The slow cooker actually hit North American kitchens in 1971. That was the year a company called Rival bought out another company called the Naxon Utilities Corporation of Chicago. It had been making a device called the Naxon Beanery All-Purpose Cooker. Not a very sexy name. Rival redesigned that device and launched it with a new name, The Crockpot, and that’s what many people still say when they are referring to anything that is a slow cooker. The basic idea of any slow cooker, of course, is to cook a quantity of food in a ceramic container over low, slow electric heat for hours until it is done.

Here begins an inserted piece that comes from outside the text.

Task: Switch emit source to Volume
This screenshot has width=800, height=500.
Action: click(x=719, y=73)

I got my slow cooker (the Breville pictured at the top of this column) the last time slow cookers were ‘in’ again, which was about six years ago. And sure enough I used it for a while then, and then away it went into the pantry because I just wasn’t using it. But a couple of reasons made me get it out again and kind of ‘install’ it on the side bench of my kitchen….one thing was this miserable weather! With a slow cooker you can put something in the cooker in the morning, and then return home when it is dark and rainy and not have to cook dinner, instead you are met with the wonderful aroma of whatever you’ve had on the go for the last eight hours and maybe all you have to do is make a salad and dinner is ready.

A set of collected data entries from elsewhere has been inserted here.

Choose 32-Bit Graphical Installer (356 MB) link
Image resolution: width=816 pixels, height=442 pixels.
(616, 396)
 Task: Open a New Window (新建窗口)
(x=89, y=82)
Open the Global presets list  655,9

The other reason was that I met two of the wonderful Best of Bridge Ladies from Alberta. These women, who had been playing bridge together for ten years, got together for a getaway one weekend in 1975. This is where the decided that since food had always been a highlight of their card-playing nights they should put together a cookbook, and they’ve been publishing ever since then. The latest cookbook is called, simply enough, The Best of Bridge Slow Cooker Cookbook. It’s a topic made for the Bridge Ladies, but they hadn’t they done one up until now because they were actually starting to wind down the business. Three women of the original group have passed away, and the others were kind of losing the energy to do all the recipe testing and development needed for a new book. But their fans kicked up such a fuss they got Robert Rose Publishing to pick up the reprint rights, and then they invited professional chef and food stylist Sally Vaughan-Johnston to join the group, and she has injected some new life into the franchise, including this slow cooker book.

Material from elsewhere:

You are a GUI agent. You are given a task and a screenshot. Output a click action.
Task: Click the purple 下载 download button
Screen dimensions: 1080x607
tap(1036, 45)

Sally wasn’t an experienced ‘slow cooker’, Robert Rose came up with the idea, and then Sally took a lot of the best recipes from other Bridge cookbooks and adapted them for slow cookers…and went beyond that. She did a chapter called Slow Cooker 101, where she explains what to look for in a slow cooker and some tips you need to know that are a little bit different from other oven or stove-top braising recipes. She also developed some brand-new recipes for dishes you don’t usually think of using the slow cooker for, including puddings and cakes, cheesy dips, she says you can even use it as a fondue pot.
On All Points West I brought in a pulled pork taco filling made in the slow cooker.
Then a sweet potato raisin bread. And finally an upside-down chocolate fudge pudding.
To listen to what Jo-Ann thought of the dishes you can check out our conversation here.
Now available: The audio of my conversation with the Best of Bridge Ladies. Click here to listen. I guarantee you’ll be entertained. To revisit what I reported on Slow Cookers six years ago, visit my blog entry from then.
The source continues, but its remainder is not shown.